PartyTrust LevelGoal
Host (Capsem binary, macOS/Linux kernel)TrustedContain guest escape, protect host resources
Guest (AI agent, user code, guest kernel)UntrustedMay attempt sandbox escape, resource exhaustion, data exfiltration
Network (external services)ControlledDNS and HTTPS pass through host policy boundaries before upstream dispatch

What Capsem defends against:

  • Guest code escaping the VM boundary
  • Guest exhausting host CPU, memory, disk, or file descriptors
  • Guest accessing network services blocked by profile or corporate rules
  • Unaudited data exfiltration via HTTPS

What Capsem does not defend against:

  • Compromised host processes (they already have equivalent privileges)
  • Hardware side-channel attacks (mitigated by OS/firmware, not Capsem)
  • Denial of service against the guest itself (the guest is disposable)
LayerMechanismWhat It Protects
Hardware virtualizationApple VZ / KVMGuest cannot access host memory, devices, or kernel
Kernel hardeningNo modules, no debugfs, no IPv6, no swap, read-only rootfsReduces guest kernel attack surface
Network isolationAir-gapped NIC, DNS proxy, iptables, MITM proxyDNS and HTTPS are funneled through audited host policy handlers
Filesystem sandboxingVirtioFS with path validation, resource limitsGuest confined to workspace directory
Build verificationCode signing, notarization, SBOM, OBOMHost binary and VM base-image integrity
+------------------+ +-----------------------+
| Guest VM | virtio | Host (Capsem) |
| |<-------->| |
| AI agent | vsock | Terminal bridge |
| Guest kernel | virtio | MITM proxy |
| Guest userland | fs | VirtioFS server |
| | | Snapshot scheduler |
+------------------+ +-----------------------+
|
Host kernel
(macOS / Linux)

Guest/host boundary (virtio): All communication uses virtio devices (console, vsock, VirtioFS). The guest cannot directly access host memory or syscalls. The hypervisor validates all virtio descriptor chains.
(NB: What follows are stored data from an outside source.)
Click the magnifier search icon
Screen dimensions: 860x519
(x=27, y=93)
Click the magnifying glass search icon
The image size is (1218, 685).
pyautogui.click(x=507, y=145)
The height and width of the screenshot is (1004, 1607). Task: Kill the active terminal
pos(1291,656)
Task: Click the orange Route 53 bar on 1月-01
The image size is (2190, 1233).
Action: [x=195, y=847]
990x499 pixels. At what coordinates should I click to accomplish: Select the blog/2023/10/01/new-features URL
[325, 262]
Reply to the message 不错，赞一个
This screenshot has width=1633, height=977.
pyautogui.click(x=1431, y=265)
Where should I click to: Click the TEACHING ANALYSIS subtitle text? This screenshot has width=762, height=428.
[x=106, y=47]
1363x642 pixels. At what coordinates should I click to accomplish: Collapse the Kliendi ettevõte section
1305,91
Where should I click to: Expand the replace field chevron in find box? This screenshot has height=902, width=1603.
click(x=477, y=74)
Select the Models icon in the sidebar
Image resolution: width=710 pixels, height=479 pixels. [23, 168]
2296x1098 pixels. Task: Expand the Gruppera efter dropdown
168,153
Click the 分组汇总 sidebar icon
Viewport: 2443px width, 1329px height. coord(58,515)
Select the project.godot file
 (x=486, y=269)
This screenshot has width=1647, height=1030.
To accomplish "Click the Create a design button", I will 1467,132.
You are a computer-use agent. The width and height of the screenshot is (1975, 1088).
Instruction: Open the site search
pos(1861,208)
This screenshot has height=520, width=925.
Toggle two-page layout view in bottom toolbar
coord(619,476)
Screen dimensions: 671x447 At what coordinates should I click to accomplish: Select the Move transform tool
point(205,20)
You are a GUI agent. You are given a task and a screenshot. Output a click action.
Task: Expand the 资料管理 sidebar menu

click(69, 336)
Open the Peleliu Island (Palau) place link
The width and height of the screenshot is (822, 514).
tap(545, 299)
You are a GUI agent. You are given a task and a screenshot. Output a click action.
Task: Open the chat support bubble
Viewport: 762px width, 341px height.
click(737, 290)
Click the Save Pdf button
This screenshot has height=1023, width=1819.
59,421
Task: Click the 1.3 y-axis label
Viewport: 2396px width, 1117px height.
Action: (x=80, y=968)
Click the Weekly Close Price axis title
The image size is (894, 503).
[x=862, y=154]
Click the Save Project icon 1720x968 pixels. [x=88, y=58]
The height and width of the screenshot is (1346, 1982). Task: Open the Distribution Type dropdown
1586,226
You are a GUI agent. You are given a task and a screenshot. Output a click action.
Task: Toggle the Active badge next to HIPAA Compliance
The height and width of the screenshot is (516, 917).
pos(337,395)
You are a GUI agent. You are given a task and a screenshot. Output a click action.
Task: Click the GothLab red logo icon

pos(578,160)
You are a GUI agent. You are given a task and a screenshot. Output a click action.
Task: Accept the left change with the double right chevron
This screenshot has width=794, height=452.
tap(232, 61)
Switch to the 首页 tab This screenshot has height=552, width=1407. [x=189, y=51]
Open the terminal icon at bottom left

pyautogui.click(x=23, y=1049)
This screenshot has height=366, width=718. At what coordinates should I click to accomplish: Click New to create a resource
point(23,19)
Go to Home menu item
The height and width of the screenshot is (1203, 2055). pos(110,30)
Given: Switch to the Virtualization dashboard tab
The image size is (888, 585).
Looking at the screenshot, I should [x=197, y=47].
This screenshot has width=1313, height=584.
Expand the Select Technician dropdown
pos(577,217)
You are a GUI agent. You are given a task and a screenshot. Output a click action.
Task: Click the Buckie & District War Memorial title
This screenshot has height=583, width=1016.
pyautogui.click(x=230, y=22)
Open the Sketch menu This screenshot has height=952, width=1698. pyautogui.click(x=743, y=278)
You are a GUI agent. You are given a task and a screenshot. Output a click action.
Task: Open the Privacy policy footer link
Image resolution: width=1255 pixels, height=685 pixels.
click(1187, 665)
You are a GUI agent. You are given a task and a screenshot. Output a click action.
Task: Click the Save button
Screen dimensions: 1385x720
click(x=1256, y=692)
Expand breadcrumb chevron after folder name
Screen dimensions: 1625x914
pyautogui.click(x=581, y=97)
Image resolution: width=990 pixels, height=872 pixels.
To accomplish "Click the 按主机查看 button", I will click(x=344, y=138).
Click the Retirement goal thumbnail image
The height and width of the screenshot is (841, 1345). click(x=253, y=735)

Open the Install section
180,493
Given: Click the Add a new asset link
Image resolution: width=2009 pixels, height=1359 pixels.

Network boundary (DNS + network intercept): Guest DNS and HTTPS traffic are redirected to guest proxy binaries and forwarded over vsock to host handlers. HTTPS is terminated at the host, normalized into SecurityEvent fields, evaluated by the shared rule rail, and forwarded to real upstream only after enforcement allows it. Runtime materialization and ledger materialization are separate: upstream may need real protocol bytes, while session DB, structured logs, routes, and UI stats receive only the ledger-safe event output produced by logging plugins. Per-session telemetry records every request and DNS query.

Filesystem boundary (VirtioFS): The host VirtioFS server validates all path components, canonicalizes symlinks, and rejects any path that resolves outside the shared workspace. Resource limits prevent guest-driven host exhaustion.